The NHL Playoff Model uses team-level and individual player statistics to predict the probability that a given team will win a series (rather than predicting each game individually). Theoretically, one would think predicting a winner of a series would be easier than predicting the probability a team wins a single game, but many things can happen throughout the course of a series, most significantly, injuries that make predicting the series winner difficult.

#### Predictors

First and foremost, due to data limitations on certain variables, the data only spans from 2000-2016. The Models are built on a wide range of variables, everything from goal differential to simple rating metrics, but some of the more interesting statistics were developed from questions that pertain to what makes up a championship caliber team. For example, how deep is a team’s D-core? And more importantly, is having a deep D-core essential to winning a cup? We can look at a number of different ways to numerically capture the makeup of a team’s D-Core, such as, the average points per game for the top 4 or 6 point producing defensemen, the minutes distribution of top 4 or 6 defensemen, playoff experience for top defensemen, points produced by top defensemen, and so on. Another common question is, how much top-end talent does a team have? The most simple and best predictor is the number of point per game players on a team. Unsurprisingly, having a lot of top-end talent is helpful in winning a cup (i.e. Chicago Blackhawks). Now, what about playoff experience? Is playoff experience or veteran leadership necessary? Should a team add a veteran at the trade deadline? I looked at this through the average age of the team, combined total playoff games, number of playoff appearance in recent years, etc. Ultimately, playoff experience is not as important as some other team characteristics when it comes to winning series. Now, obviously there are multiple ways to skin a cat and therefore multiple ways to build a championship caliber hockey team – likely many we have yet to see – but we can at least analyze historical data to see what has been successful so far.

#### Modeling Techniques

Using everyone’s favorite statistical programming language, R, I used an ensemble of machine learning and regression techniques to generate the probability that a given team would win a series. The model takes the average probability generated from Logistic regression, Linear discriminant analysis, K-nearest neighborhood, Penalized regression, Random Forests, and Boosting models. Each model may use a different combinations of variables. The variables selected for each model were based on which variables predicted the most games correctly through cross validation. Cross validation is synonymous to out-of-sample prediction. Simply speaking, you pull one series out of the dataset at a time and train the model on the remaining series, then you use the trained model to predict on the removed series or test data. Using this technique, we can simulate playoff series by removing a year of data and building the model on the remaining years. By inputting the first round or quarterfinal matchups, we can predict a playoff series by picking the team that has the higher win probability to advance, and then generate new playoff matchups for the following round(s). The problem with this method is that wrong playoff matchups will be generated along the way, which does not allow us to properly check if the model correctly predicted a series (as that series may never have actually happened). Below is an example of a simulated logistic regression model prediction on the 2016 NHL playoffs.

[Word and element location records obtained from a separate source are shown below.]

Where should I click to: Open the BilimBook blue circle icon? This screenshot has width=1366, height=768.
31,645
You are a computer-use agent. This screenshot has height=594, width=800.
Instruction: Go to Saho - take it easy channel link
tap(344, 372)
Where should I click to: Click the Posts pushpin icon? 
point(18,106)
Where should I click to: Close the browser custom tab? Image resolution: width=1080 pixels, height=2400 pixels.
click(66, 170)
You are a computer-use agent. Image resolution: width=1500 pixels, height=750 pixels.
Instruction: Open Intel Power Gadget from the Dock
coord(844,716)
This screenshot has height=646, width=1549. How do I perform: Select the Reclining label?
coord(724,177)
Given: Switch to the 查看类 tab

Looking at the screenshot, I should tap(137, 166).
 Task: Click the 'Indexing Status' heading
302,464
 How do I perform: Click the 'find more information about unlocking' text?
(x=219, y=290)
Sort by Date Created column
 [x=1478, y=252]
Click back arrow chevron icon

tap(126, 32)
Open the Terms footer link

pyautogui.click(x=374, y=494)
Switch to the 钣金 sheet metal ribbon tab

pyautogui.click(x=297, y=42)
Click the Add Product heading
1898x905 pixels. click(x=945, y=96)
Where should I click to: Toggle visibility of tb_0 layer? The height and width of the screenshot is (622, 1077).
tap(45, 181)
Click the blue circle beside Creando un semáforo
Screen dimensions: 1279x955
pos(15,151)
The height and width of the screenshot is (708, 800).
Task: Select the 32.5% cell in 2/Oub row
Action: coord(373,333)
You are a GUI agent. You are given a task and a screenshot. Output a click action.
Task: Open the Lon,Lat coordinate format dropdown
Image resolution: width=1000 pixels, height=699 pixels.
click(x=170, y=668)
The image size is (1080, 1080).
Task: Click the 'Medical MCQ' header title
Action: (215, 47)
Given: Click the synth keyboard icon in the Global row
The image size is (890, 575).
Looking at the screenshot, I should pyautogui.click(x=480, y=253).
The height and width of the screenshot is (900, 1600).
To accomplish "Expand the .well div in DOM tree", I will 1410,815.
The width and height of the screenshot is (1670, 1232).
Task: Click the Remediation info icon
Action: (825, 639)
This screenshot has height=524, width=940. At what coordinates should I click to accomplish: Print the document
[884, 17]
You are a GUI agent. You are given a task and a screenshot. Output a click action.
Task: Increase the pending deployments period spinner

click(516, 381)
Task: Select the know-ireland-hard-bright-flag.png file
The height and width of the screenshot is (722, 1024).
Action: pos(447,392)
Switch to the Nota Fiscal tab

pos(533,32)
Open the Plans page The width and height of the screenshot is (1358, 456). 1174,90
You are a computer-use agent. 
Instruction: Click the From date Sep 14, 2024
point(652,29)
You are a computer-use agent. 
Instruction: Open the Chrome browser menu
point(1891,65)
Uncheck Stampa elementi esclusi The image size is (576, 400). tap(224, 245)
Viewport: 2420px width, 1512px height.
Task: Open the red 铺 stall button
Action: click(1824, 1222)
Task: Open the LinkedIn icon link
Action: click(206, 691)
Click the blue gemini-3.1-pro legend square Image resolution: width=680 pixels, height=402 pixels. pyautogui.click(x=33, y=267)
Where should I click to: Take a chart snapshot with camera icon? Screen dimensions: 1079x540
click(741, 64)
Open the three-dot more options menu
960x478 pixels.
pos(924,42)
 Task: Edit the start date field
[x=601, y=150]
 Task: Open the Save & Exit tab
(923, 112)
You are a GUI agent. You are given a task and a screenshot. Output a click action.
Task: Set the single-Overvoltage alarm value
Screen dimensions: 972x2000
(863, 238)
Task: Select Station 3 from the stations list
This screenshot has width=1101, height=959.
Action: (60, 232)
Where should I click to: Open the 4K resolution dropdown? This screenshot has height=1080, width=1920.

Below is a table of the accuracy of out-of-sample predicted results from 2000-2016. Note that this table is built from simulated NHL playoff series and a correct prediction is counted if a team correctly is predicted to advance to the next round, regardless of matchup. If we predict on each historical playoff matchup (i.e., matchups that actually happened) the model predicts roughly 70% of those matchups correctly.

Year | %Correct | 2nd Round | Conf Finals | Finals | Champion |
---|---|---|---|---|---|

2000 | 46.7% | 5 | 2 | 1 | 0 |

2001 | 46.7% | 4 | 2 | 1 | 0 |

2002 | 60.0% | 7 | 2 | 0 | 0 |

2003 | 53.3% | 6 | 2 | 0 | 0 |

2004 | 26.7% | 4 | 0 | 0 | 0 |

2006 | 46.7% | 6 | 1 | 0 | 0 |

2007 | 60.0% | 5 | 3 | 1 | 0 |

2008 | 80.0% | 7 | 2 | 2 | 1 |

2009 | 53.3% | 6 | 2 | 0 | 0 |

2010 | 40.0% | 4 | 2 | 0 | 0 |

2011 | 53.3% | 5 | 2 | 1 | 0 |

2012 | 40.0% | 5 | 1 | 0 | 0 |

2013 | 80.0% | 8 | 2 | 1 | 1 |

2014 | 26.7% | 4 | 0 | 0 | 0 |

2015 | 100% | 8 | 4 | 2 | 1 |

2016 | 66.7% | 6 | 2 | 1 | 1 |

AVG | 55.5% | 5.6 | 1.8 | 0.6 | 0.25 |